#### [GIVEN PASSAGE]
----

KeywordsPace of life Experience sampling Smartphone Well-being Psychological pressure
In recent years, researchers have been increasingly using smartphones to collect scientific data (Dufau et al., 2011; Miller, 2012; Raento, Oulasvirta, & Eagle, 2009). Smartphones offer several advantages over conventional data collection devices (e.g., printed diaries; e.g., Harari et al., 2016) and have the potential to broaden knowledge about psychological concepts by allowing researchers to do research in the field instead of in the lab (Wrzus & Mehl, 2015; for an early similar attempt using a microphone sensor, see Mehl, Pennebaker, Crow, Dabbs, & Price, 2001). To date, smartphones have mostly been used to collect questionnaire data and/or data from the built-in sensors. In contrast, the potential for using smartphones to conduct computer-based tasks (CBTs)—that is, tasks that rely on computer programming to collect some form of nonquestionnaire data (e.g., reaction times or the results of a sorting task)—has been largely neglected. In fact, to date, only a handful of studies have used smartphones to conduct CBTs (Dufau et al., 2011; Kassavetis et al., 2016; Lee et al., 2016). Thus, there is little methodological information about how successfully smartphones can be used to collect such data. In the present study, we therefore use the example of a smartphone-based “tapping task” to explore how well smartphones can be used to conduct CBTs according to a range of criteria, including technologically induced dropout, task compliance, and the accuracy of time measurements.

----

#### [DATA FOR THE TASK]

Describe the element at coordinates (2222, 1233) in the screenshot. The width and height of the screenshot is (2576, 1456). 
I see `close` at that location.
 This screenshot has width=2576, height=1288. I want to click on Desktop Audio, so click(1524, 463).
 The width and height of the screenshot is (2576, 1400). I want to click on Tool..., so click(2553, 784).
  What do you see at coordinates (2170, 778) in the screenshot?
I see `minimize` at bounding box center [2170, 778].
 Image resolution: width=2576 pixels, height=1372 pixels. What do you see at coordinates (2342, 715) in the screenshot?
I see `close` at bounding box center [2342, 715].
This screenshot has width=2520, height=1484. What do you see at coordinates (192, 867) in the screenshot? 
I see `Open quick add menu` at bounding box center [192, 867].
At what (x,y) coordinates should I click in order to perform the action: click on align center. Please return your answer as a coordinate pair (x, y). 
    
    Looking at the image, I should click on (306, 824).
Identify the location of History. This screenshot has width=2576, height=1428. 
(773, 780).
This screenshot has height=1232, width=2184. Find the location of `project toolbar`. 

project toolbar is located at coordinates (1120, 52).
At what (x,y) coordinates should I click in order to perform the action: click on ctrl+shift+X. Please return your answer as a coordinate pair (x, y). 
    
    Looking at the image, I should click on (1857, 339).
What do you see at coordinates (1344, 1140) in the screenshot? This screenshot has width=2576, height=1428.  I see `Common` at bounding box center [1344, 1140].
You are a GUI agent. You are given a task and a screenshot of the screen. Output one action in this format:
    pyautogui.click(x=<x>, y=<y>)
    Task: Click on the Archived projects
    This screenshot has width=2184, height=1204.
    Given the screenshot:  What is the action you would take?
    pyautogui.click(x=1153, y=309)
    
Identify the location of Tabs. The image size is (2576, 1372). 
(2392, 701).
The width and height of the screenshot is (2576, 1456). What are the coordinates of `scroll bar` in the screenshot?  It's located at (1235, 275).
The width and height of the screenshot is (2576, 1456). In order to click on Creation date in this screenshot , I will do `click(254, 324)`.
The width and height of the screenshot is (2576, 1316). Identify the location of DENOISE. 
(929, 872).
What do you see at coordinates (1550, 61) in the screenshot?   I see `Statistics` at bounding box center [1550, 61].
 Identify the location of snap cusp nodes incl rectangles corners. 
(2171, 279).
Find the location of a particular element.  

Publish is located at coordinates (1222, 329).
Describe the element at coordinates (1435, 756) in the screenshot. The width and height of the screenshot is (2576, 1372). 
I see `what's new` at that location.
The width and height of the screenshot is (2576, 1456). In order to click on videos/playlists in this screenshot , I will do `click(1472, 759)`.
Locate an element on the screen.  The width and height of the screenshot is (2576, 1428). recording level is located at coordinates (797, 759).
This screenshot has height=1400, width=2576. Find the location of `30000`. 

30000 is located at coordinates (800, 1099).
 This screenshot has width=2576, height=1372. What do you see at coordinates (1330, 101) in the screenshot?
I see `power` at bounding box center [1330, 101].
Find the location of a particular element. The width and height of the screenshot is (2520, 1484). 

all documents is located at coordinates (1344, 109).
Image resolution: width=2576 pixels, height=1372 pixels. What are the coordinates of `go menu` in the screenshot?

----

#### [GIVEN TASK 1]
Which criteria does the smartphone passage name for judging how well smartphones can be used to conduct computer-based tasks?
#### [GIVEN TASK 2]
Copy word for word the records from the line containing "click on Creation" to the line containing "click on videos/playlists".

#### [EXERCISE OUTPUT 1]
technologically induced dropout, task compliance, and the accuracy of time measurements

#### [EXERCISE OUTPUT 2]
The width and height of the screenshot is (2576, 1456). In order to click on Creation date in this screenshot , I will do `click(254, 324)`.
The width and height of the screenshot is (2576, 1316). Identify the location of DENOISE. 
(929, 872).
What do you see at coordinates (1550, 61) in the screenshot?   I see `Statistics` at bounding box center [1550, 61].
 Identify the location of snap cusp nodes incl rectangles corners. 
(2171, 279).
Find the location of a particular element.  

Publish is located at coordinates (1222, 329).
Describe the element at coordinates (1435, 756) in the screenshot. The width and height of the screenshot is (2576, 1372). 
I see `what's new` at that location.
The width and height of the screenshot is (2576, 1456). In order to click on videos/playlists in this screenshot , I will do `click(1472, 759)`.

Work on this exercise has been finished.